The double mini-trampoline court is smaller than that of regular trampoline court. Here player runs up and jumps up to the sloping end and then jumping to the flat part of the trampoline before dismounting on a mat. The players perform different skill sets during the jump or while dismounting on the mat.
Here the competition consists of two types of passes. The first kind of pass is called mounter pass where the player performs a skill after a jump from the sloping end to the flat bed and the second skill while dismounting from the flat bed on the mat.
The second type of pass is called spotter pass where the players first perform a straight jump at the slope end and during the landing on the flat bed, they perform a skill and again perform the second skill while dismounting on the mat. The skills that are performed by the players are same as that of skill sets performed by players in individual trampolining. The main difference between individual trampoline and double minitrampoline is that double mini trampoline includes a lot of movements long the trampoline.

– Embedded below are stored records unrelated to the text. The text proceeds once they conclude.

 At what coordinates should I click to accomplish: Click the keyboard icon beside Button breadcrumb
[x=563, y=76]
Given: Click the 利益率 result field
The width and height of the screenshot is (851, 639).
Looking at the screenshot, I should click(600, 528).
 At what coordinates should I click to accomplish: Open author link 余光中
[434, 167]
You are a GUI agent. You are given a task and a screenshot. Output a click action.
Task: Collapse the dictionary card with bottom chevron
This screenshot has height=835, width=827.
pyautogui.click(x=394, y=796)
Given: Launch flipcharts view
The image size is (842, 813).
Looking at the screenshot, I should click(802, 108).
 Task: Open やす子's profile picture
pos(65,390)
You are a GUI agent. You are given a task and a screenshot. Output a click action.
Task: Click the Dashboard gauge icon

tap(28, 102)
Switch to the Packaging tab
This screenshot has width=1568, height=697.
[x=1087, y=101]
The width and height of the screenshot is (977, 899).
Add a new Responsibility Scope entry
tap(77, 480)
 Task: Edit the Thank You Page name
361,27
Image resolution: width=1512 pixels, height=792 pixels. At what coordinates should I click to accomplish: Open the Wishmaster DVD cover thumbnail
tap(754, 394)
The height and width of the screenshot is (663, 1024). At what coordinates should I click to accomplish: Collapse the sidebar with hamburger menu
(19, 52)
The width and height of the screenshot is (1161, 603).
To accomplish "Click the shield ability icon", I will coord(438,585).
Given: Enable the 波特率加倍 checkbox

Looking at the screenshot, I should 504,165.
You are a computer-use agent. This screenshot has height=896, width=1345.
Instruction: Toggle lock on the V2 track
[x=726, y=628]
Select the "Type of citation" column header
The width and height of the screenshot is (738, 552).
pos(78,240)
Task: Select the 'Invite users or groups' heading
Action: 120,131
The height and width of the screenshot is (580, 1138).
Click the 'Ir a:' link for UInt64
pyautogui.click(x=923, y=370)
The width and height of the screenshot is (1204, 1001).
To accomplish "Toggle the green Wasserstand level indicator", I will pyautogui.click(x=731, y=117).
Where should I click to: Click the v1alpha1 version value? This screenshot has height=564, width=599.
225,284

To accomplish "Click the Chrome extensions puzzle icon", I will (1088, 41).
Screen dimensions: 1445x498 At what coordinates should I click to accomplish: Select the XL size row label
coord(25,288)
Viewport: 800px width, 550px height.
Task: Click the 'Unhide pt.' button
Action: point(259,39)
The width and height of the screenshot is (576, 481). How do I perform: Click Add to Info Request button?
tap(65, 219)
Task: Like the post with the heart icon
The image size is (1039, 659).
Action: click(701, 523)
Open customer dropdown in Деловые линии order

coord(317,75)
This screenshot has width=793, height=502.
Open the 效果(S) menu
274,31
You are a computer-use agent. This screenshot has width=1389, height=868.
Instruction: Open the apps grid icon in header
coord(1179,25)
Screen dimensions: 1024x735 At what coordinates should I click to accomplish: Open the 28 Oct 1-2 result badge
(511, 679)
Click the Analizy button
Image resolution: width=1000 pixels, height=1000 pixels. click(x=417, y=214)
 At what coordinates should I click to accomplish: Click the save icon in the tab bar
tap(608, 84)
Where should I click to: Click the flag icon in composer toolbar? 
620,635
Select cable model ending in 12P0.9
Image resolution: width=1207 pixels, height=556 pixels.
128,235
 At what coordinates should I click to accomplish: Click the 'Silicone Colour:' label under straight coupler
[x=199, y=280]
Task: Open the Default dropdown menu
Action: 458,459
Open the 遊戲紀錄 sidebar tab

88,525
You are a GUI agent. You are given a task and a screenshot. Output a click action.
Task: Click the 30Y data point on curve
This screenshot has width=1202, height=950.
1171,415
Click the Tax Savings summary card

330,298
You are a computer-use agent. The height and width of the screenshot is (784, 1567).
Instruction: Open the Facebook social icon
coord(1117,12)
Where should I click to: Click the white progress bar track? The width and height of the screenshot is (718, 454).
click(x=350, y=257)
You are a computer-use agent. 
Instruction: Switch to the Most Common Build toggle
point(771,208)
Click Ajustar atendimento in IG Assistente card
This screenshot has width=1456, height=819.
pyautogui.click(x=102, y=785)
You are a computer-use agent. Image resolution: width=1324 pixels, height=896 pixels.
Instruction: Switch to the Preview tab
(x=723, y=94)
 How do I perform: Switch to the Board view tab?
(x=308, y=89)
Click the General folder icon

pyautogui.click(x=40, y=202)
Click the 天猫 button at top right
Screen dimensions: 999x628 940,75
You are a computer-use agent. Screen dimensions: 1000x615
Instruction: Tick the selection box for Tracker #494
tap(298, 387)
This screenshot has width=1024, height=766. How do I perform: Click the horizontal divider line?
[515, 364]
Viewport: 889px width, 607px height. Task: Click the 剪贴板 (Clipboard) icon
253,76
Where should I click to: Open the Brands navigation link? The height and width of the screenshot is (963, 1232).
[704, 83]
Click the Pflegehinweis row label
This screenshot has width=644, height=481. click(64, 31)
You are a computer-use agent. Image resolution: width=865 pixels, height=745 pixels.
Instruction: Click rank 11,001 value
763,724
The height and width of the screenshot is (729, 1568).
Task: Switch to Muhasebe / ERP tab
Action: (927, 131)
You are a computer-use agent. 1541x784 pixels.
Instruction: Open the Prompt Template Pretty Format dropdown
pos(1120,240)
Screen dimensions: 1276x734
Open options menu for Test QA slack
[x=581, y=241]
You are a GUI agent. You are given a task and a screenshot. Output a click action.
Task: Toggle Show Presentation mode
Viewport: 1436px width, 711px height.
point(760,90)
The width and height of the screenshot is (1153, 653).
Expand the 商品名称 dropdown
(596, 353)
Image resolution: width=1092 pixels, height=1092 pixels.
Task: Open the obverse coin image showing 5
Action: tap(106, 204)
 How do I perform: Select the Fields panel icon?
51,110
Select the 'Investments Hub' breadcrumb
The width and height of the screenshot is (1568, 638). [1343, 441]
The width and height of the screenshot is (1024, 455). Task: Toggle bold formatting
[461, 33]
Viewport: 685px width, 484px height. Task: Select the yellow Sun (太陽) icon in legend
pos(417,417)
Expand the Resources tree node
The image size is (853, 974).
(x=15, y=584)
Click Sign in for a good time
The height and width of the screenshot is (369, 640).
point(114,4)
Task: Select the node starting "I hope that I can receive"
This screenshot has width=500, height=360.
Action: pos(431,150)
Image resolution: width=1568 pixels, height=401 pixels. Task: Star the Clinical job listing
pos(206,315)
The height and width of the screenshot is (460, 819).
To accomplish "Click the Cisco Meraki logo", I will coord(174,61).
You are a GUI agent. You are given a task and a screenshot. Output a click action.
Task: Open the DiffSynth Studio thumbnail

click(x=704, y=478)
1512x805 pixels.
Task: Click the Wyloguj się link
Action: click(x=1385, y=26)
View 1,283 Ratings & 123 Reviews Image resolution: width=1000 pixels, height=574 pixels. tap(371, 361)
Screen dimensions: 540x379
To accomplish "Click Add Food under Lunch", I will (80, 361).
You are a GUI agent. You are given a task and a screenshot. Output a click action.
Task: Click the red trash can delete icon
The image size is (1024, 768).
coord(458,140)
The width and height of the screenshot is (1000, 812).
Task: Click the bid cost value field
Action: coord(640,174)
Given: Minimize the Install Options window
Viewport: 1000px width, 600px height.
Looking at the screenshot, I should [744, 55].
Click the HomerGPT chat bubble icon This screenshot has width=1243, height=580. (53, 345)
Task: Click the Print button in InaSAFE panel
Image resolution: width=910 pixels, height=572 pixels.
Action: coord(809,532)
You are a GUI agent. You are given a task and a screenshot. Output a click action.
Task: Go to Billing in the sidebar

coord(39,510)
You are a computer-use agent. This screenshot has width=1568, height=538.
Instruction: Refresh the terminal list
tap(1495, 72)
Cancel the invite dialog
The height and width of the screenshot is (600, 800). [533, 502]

Tumbling is also known as power tumbling where players perform routines consisting of eight different sets of skills on the floor without any trampoline. It is performed on a 25 meter long spring track with a width of 2 metres which is a fibreglass rod floor under two layers of foam mats. The floor includes a 10 metre run up at the front and a mat at the end of the track for dismounting.
In tumbling competitions, the players perform two pass. Each of them has eight skills. Usually starting off with a barani or rudy, the skill sets include twisted somersaults and whips before dismounting on the mats. The dismounting skills often include a double or triple back somersaults.
Scoring in tumbling is also very much similar to that of individual trampolining with five judges for execution of skills and one for degree of difficulty.